Rockhampton Wharf, 1888. |
This prison was officially proclaimed open on 29 March 1864, making Rockhampton the secondtown in Queensland (after Brisbane) to have such a facility. Prior to the building opening as a prison it was used to house victims of severe floods in the area. Unlike the one at Petrie Terrace, this prison was based on the discredited ‘associated system’, whereby inmates were housed in large communal wards instead of separate cells. As was said in the Rockhampton Bulletin, ‘is this not an admirable school for crime, where graduates are instructed by the great masters?’

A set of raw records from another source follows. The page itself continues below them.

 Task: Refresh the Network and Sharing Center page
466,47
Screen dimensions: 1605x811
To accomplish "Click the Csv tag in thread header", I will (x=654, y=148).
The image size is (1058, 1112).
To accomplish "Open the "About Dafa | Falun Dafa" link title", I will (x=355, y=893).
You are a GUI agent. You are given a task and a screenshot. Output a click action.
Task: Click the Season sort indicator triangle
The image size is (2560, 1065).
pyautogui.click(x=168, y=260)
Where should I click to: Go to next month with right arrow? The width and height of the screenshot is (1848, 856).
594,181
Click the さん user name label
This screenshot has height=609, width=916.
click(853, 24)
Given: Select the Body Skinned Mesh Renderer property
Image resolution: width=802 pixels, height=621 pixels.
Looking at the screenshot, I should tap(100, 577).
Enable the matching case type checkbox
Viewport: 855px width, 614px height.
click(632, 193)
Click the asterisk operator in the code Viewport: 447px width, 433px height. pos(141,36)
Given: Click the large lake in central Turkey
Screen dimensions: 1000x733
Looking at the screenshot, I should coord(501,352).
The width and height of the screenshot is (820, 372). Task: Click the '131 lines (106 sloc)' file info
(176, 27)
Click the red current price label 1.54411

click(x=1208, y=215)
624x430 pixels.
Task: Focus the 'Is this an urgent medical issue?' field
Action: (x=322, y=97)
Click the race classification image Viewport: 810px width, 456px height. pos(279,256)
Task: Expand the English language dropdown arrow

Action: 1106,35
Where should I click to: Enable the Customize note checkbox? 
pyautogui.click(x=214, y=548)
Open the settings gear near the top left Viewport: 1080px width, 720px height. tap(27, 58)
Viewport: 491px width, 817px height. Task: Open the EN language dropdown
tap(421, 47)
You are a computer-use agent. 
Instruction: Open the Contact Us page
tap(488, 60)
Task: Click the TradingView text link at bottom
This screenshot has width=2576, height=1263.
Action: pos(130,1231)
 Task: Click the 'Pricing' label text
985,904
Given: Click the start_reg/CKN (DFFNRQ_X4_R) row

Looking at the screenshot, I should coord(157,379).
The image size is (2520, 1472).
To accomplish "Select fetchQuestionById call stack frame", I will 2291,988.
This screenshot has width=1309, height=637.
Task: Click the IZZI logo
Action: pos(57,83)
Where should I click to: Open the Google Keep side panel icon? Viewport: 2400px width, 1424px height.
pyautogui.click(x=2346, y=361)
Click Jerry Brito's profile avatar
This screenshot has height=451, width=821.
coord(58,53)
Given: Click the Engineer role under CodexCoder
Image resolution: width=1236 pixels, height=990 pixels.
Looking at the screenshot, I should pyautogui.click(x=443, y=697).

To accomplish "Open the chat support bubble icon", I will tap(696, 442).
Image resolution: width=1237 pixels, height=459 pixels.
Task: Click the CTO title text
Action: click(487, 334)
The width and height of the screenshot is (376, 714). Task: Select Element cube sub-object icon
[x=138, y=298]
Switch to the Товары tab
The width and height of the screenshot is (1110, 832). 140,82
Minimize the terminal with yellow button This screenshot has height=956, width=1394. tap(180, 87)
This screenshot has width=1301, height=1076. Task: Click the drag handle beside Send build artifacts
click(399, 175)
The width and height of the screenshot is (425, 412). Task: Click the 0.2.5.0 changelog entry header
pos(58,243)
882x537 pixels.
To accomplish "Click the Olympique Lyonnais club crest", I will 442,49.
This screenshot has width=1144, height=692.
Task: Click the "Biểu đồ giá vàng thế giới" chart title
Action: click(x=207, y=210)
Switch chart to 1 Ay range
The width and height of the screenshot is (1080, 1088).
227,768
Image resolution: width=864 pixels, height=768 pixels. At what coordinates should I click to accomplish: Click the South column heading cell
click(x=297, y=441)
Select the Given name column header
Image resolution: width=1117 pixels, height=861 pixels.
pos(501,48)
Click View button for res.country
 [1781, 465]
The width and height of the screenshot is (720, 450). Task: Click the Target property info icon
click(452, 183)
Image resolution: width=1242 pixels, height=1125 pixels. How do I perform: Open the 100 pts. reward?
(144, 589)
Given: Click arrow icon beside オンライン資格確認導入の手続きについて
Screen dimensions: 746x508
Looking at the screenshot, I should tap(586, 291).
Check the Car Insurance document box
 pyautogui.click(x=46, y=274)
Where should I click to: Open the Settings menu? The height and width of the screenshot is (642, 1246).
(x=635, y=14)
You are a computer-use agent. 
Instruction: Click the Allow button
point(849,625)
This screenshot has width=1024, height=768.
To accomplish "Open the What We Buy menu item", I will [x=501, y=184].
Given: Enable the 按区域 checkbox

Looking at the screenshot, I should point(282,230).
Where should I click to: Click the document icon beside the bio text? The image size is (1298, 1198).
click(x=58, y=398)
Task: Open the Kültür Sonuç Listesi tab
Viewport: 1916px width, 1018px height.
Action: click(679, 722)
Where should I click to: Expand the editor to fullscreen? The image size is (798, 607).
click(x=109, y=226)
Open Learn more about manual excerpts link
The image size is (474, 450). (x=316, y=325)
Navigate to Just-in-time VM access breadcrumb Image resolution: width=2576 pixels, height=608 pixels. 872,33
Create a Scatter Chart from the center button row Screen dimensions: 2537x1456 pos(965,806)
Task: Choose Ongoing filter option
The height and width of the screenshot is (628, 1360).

“There are at present about 40 prisoners in the gaol, the number including one female; but there is proper accommodation for only 30 – viz. 12 in each of the two association wards, instead of 18, as at present, and there are six single cells. The latter, however, are not all available, as one of the cells, small, and close as an oven, is used as a guard-room, while two are set apart for the cooks, and two for female confines – a magnificent suite of apartments, truly. There is just one cell vacant.”
(The Bulletin [Rockhampton], 7 April 1877)
The vacant cell was the condemned cell, which had its own private but very small yard. Seven men were executed at the prison, all of them during 1868-75.
Rockhampton Gaol, 1868. The two rows of cells shown to the side here were planned but never built. |
In the late 1870s the prison was in poor repair and being heavily criticised in the local press:
“The site is bad. The building stands on a mud flat, the foundations have yielded, and the brick walls show several fissures, two of which extend from top to bottom, while one permits the daylight to pass through, and would afford capital loopholes for a garrison. But for their wooden supports, the walls would have crumbled to pieces long ago. Then, the large door is rotten. If reports be correct, a panel fell out on one occasion; and the patchwork is conspicuous, a thin piece of wood figuring transversely in one place, and a bit of tin in another, while decayed portions of the original door could be pulled off by the hand. A few blows from a sledge hammer would send the whole thing to pieces. This may do very well here, but the “boys” of the “Far West” would only laugh at such a barrier, and certainly King Lynch wouldn’t stand it a day. Further, there is no inner gate, a fact requiring no comment. All this insecurity necessarily throws additional work on the warders, who have thus to be excessively vigilant.”
(The Bulletin [Rockhampton], 7 April 1877)
This decaying building was closed when a new prison, known locally as the ‘North Street Gaol’, opened in 1884. No known photographs of the first facility have survived.